更深、更轻量级的Transformer!Facebook提出:DeLigh
|
DELIGHT: DEEP AND LIGHT-WEIGHT TRANSFORMER
论文:https://arxiv.org/abs/2008.00623
代码:https://github.com/sacmehta/delight
本文提出了一个更深更轻的Transformer,DeLighT,它的性能与Transformer相似,甚至更好,平均少了2到3倍的参数。
1 简介
本文提出了一个更深更轻量的Transformer,DeLighT,DeLighT更有效地在每个Transformer Block中分配参数:
1)、使用DeLighT转换进行深度和轻量级的转换;
2)、使用Block-wise Scaling进行跨Block,允许在输入附近有较浅和较窄的DeLighT Block,以及在输出附近有较宽和较深的DeLighT Block。

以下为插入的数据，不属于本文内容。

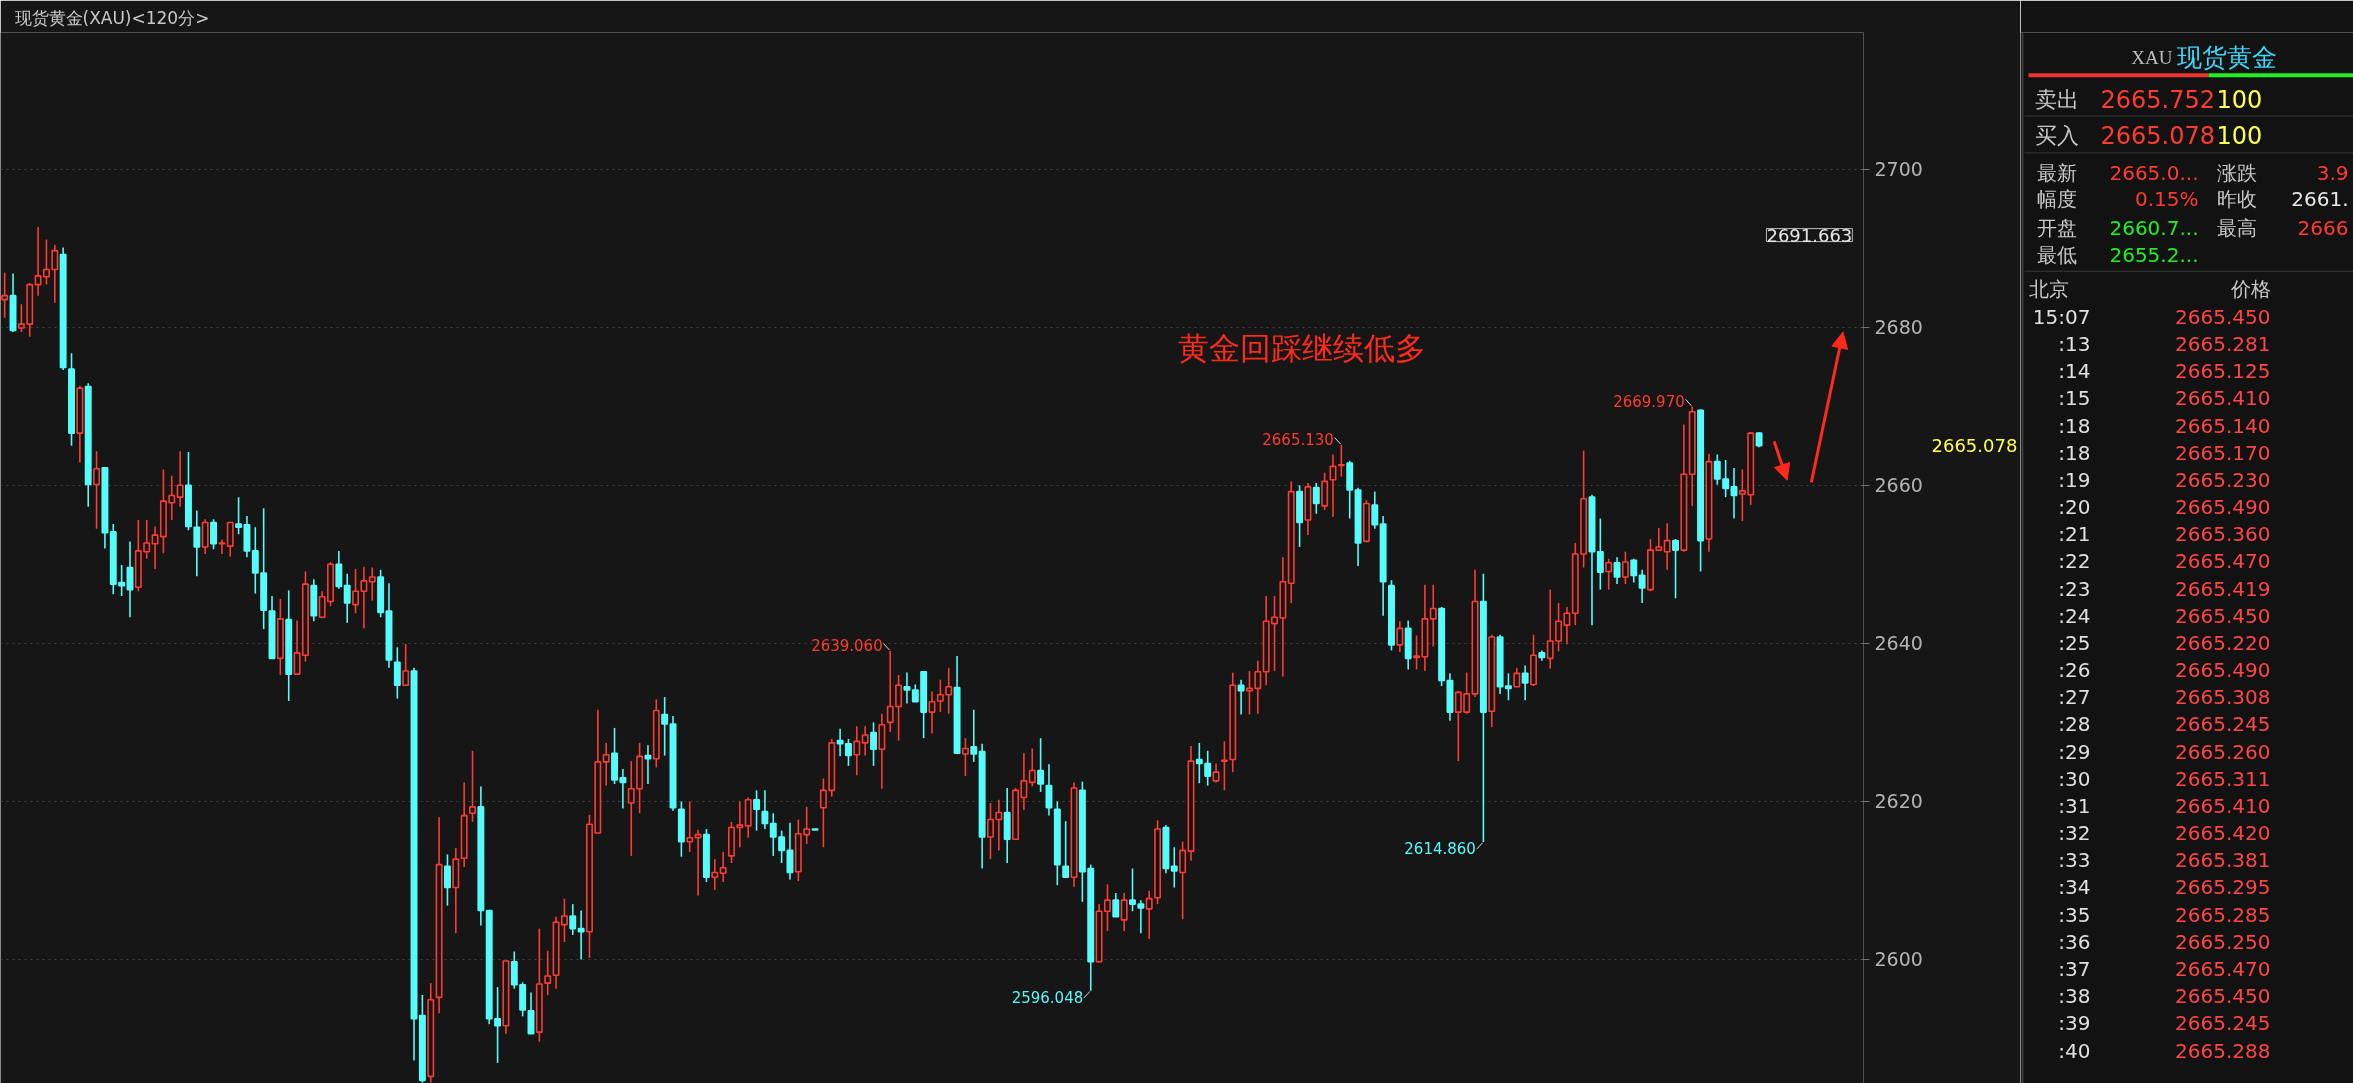 Image resolution: width=2353 pixels, height=1083 pixels. I want to click on text: 2665.288, so click(2223, 1050).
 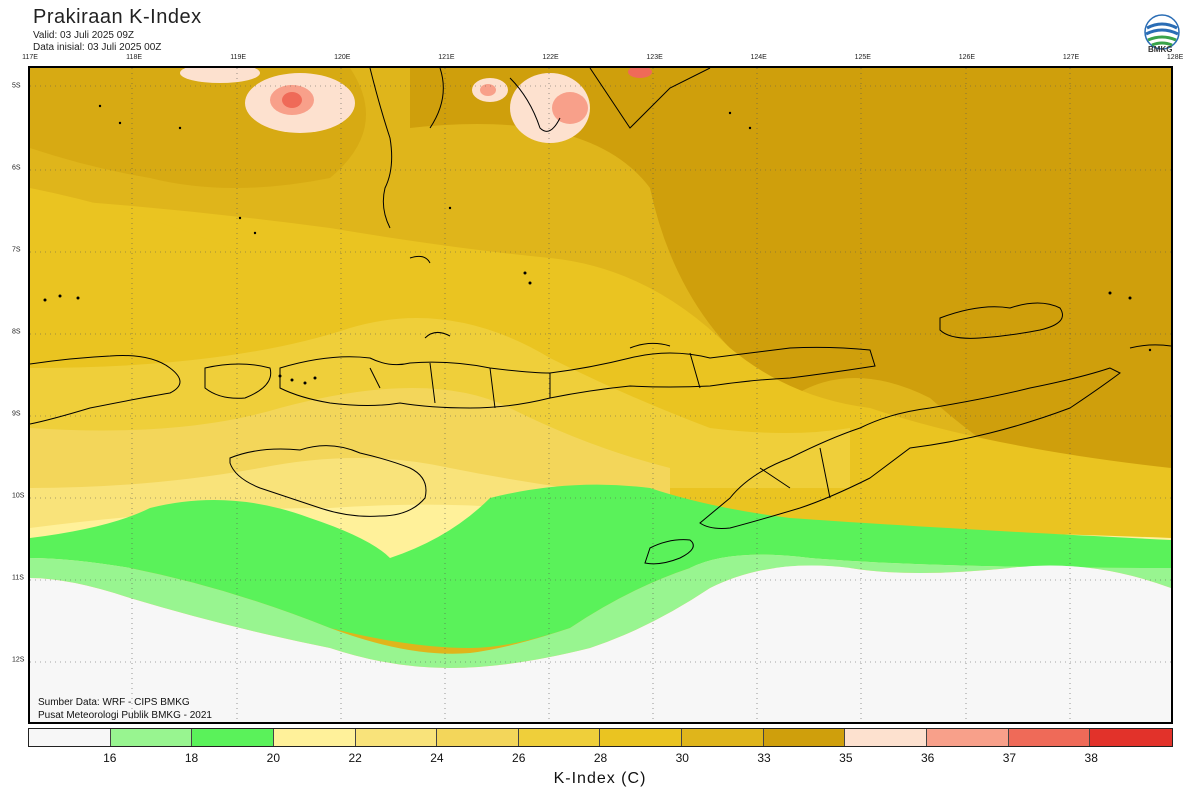 I want to click on lon-label: 124E, so click(x=758, y=58).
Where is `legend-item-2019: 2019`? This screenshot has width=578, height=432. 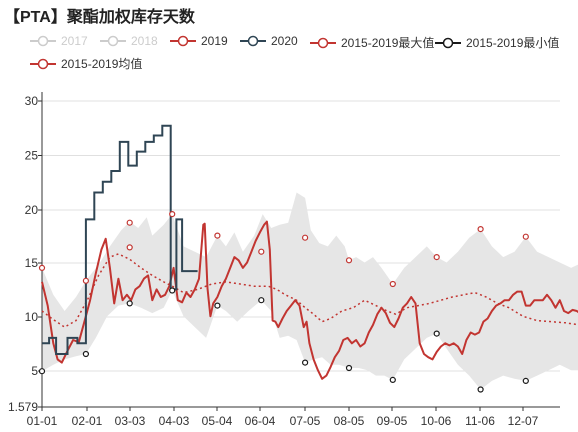 legend-item-2019: 2019 is located at coordinates (199, 41).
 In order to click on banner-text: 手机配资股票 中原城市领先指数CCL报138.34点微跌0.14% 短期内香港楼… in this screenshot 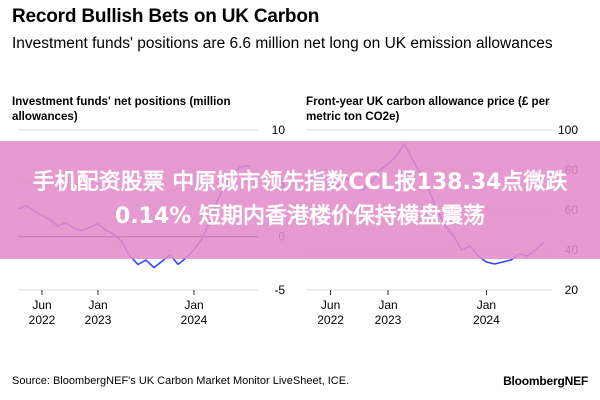, I will do `click(300, 200)`.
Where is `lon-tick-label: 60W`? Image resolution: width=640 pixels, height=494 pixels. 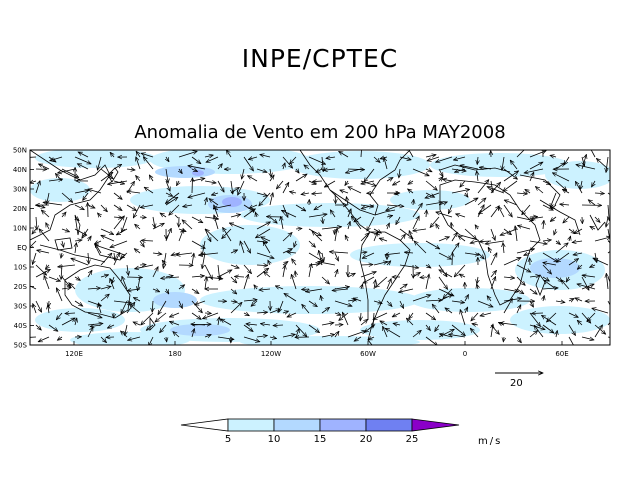 lon-tick-label: 60W is located at coordinates (368, 354).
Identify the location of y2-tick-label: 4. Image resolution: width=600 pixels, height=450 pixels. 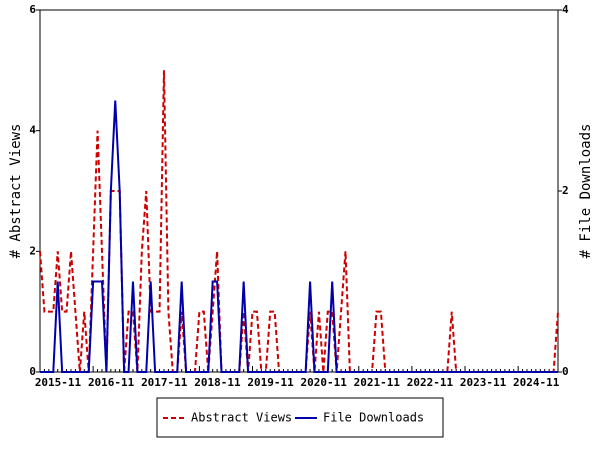
(566, 10).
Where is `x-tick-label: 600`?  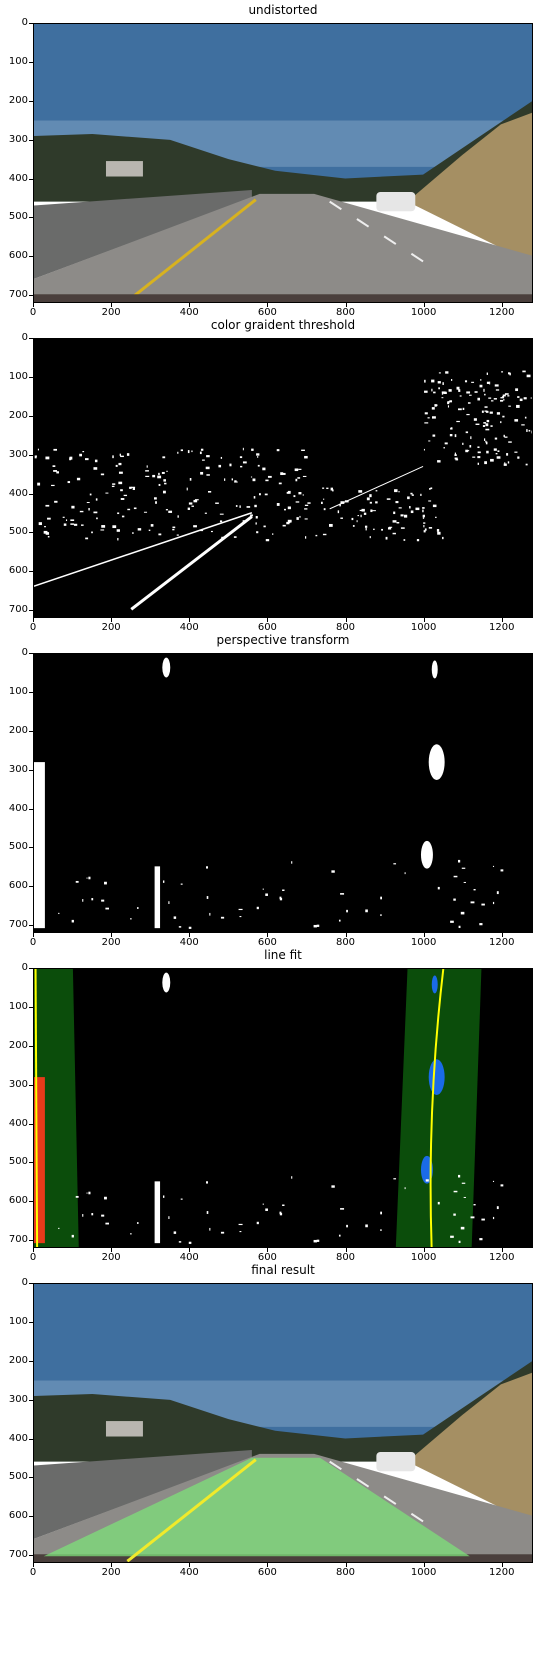
x-tick-label: 600 is located at coordinates (267, 1256).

总的来说,DeLighT网络的深度是标准Transformer的2.5到4倍,但参数和操作更少。在机器翻译和语言建模任务上的实验表明,DeLighT在提高了基准Transformer性能的基础上,平均减少了2到3倍的参数量。
2 相关工作
2.1 Improving transformers
第1种研究研究解决了在长输入序列上计算Self-Attention的问题。这些方法可以与本文的架构相结合。
第2种研究侧重于解释多头注意力。研究表明增加Transformer Header的数量会导致冗余表示,使用带有预定义模式或综合注意矩阵的固定注意Header可以提高性能。
第3种研究重点是通过学习更好的表示来改进Transformer。这些工作旨在使用不同的变换来提高Transformer的表达性,例如,使用卷积、门控线性单元或多分支特征提取器。本文的工作属于这一类。与以前的工作不同,本文证明了使用DeLighT变换在块级和使用块尺度缩放操作在块级进行有效地分配参数是可能的。
2.2 Model scaling
Model scaling是提高序列模型性能的一种标准方法。模型的尺寸在宽度尺度上增加,同时在深度尺度上堆叠更多的Block。在这2种情况下(以及它们的组合),网络的每个Block内的参数都是相同的,这可能会导致次优解。为了进一步提高序列模型的性能,本文引入了块尺度缩放,允许设计可变大小的块和对网络中的参数进行有效的分配。
本文的研究结果表明:
1)、靠近输入的较浅且较窄的DeLighT Block,以及靠近输出的较深且较宽的DeLighT Block能够提供较好的性能;
2)、与单独使用模型缩放相比,基于块尺度缩放的模型能够获得更好的性能。
本文也注意到,卷积(CNNs)还可以学习靠近输入的较浅和较窄的表示,以及靠近输出的较深和较宽的表示。与CNN在每个卷积层执行固定数量的操作不同,建议的块缩放在每个层和块中使用可变数量的操作。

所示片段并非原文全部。